Aim of the exercise
With the line containing "Open OAuth consent screen" as the start and the line containing "Given: Click the 良好 100% health status button" as the end, transcribe that span of the entries below exactly, including both.

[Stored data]
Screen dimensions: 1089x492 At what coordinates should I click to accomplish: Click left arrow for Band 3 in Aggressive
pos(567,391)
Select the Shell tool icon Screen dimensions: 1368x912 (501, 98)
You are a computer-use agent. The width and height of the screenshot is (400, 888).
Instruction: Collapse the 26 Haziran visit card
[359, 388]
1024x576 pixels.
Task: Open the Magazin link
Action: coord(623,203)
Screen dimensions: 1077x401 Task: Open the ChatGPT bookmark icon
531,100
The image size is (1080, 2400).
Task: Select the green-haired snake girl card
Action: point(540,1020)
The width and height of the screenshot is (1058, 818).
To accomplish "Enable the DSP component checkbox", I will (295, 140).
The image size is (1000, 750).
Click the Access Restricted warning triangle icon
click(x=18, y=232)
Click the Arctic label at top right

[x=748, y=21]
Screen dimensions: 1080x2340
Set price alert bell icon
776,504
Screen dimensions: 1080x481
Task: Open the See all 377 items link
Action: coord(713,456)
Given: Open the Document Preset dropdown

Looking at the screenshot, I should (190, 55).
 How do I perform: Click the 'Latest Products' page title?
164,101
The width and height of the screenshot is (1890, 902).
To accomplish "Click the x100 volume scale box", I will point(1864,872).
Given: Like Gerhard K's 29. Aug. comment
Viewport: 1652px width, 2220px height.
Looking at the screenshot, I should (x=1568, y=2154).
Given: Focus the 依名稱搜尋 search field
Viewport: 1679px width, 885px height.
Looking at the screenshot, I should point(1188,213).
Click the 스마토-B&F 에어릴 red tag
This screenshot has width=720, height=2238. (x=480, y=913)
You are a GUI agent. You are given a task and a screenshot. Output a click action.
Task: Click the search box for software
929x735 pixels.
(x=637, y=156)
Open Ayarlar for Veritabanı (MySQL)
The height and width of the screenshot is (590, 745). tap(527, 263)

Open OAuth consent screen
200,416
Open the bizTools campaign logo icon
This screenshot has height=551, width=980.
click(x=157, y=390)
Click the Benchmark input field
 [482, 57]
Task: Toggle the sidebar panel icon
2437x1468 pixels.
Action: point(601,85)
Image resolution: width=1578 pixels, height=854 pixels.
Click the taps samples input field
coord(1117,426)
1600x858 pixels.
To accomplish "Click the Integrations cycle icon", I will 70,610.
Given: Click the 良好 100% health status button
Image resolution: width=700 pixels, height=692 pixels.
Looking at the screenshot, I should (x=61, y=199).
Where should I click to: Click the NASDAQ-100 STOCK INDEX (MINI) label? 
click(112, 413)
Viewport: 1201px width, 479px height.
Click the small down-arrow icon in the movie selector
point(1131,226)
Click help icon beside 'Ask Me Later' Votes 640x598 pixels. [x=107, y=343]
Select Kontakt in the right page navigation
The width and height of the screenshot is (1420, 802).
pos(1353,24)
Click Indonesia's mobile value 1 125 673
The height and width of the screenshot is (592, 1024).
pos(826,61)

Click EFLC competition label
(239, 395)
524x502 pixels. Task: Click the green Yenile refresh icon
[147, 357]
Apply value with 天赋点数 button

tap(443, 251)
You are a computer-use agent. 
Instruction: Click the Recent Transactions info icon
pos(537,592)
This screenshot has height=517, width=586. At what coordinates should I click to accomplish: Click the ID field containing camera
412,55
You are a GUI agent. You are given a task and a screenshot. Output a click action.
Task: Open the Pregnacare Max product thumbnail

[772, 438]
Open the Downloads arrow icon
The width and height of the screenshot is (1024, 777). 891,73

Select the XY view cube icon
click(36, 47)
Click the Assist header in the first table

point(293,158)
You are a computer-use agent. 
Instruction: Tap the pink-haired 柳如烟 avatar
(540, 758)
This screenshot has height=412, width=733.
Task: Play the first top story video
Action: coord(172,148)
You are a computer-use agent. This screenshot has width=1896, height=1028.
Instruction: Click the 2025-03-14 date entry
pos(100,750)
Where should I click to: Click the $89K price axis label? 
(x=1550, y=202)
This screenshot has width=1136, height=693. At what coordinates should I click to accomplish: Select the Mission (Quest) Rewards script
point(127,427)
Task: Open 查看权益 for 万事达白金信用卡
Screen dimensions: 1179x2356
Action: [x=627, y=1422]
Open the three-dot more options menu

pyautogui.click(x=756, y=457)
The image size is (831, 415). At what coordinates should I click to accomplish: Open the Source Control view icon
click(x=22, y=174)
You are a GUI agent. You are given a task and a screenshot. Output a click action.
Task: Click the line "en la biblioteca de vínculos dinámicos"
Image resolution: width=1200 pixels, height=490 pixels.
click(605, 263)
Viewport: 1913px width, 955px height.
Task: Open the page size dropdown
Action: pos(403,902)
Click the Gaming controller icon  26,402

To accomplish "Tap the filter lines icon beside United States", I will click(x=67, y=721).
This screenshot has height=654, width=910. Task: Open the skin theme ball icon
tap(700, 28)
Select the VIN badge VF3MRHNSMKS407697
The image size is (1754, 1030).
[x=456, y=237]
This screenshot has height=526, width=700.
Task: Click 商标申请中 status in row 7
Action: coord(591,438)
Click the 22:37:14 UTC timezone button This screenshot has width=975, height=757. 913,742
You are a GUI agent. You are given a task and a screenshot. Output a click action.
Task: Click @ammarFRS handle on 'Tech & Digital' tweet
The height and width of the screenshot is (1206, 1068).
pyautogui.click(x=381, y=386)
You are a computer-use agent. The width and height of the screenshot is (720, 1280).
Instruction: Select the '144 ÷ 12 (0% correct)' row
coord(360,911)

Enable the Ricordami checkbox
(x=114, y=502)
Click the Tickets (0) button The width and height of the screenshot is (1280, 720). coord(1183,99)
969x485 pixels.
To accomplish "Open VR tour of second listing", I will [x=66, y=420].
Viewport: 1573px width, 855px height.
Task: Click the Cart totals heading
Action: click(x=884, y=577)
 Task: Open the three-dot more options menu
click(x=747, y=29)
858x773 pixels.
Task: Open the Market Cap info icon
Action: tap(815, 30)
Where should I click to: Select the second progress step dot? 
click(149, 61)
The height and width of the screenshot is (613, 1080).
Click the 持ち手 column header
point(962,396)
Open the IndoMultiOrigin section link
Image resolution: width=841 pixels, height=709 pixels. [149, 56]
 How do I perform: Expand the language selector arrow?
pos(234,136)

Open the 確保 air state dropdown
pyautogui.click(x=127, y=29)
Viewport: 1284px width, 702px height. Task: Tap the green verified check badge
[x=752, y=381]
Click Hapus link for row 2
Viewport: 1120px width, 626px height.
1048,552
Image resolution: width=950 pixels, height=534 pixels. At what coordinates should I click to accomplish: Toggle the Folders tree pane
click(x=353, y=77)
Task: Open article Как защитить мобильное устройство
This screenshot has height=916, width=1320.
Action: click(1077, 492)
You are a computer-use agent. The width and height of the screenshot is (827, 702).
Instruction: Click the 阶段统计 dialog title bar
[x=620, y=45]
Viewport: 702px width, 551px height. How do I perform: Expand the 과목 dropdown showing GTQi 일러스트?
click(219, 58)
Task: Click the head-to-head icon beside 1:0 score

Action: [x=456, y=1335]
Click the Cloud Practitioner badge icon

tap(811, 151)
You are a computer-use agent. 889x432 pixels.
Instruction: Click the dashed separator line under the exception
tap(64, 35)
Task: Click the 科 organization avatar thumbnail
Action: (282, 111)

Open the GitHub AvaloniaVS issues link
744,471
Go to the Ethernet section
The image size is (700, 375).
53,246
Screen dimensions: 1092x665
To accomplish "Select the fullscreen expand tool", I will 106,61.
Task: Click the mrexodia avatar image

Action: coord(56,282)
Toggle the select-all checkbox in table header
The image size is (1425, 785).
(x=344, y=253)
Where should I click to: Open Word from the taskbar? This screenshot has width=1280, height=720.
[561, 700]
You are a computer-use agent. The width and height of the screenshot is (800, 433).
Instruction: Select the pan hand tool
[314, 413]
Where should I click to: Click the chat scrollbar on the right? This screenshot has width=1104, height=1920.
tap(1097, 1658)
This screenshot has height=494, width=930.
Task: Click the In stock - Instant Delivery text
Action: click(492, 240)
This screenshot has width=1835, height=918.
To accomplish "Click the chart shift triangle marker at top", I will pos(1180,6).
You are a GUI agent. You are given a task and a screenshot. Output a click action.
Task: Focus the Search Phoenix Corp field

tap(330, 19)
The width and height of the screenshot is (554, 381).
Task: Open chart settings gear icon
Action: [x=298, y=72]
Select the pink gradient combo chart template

Solution
Open OAuth consent screen
200,416
Open the bizTools campaign logo icon
This screenshot has height=551, width=980.
click(x=157, y=390)
Click the Benchmark input field
 [482, 57]
Task: Toggle the sidebar panel icon
2437x1468 pixels.
Action: point(601,85)
Image resolution: width=1578 pixels, height=854 pixels.
Click the taps samples input field
coord(1117,426)
1600x858 pixels.
To accomplish "Click the Integrations cycle icon", I will 70,610.
Given: Click the 良好 100% health status button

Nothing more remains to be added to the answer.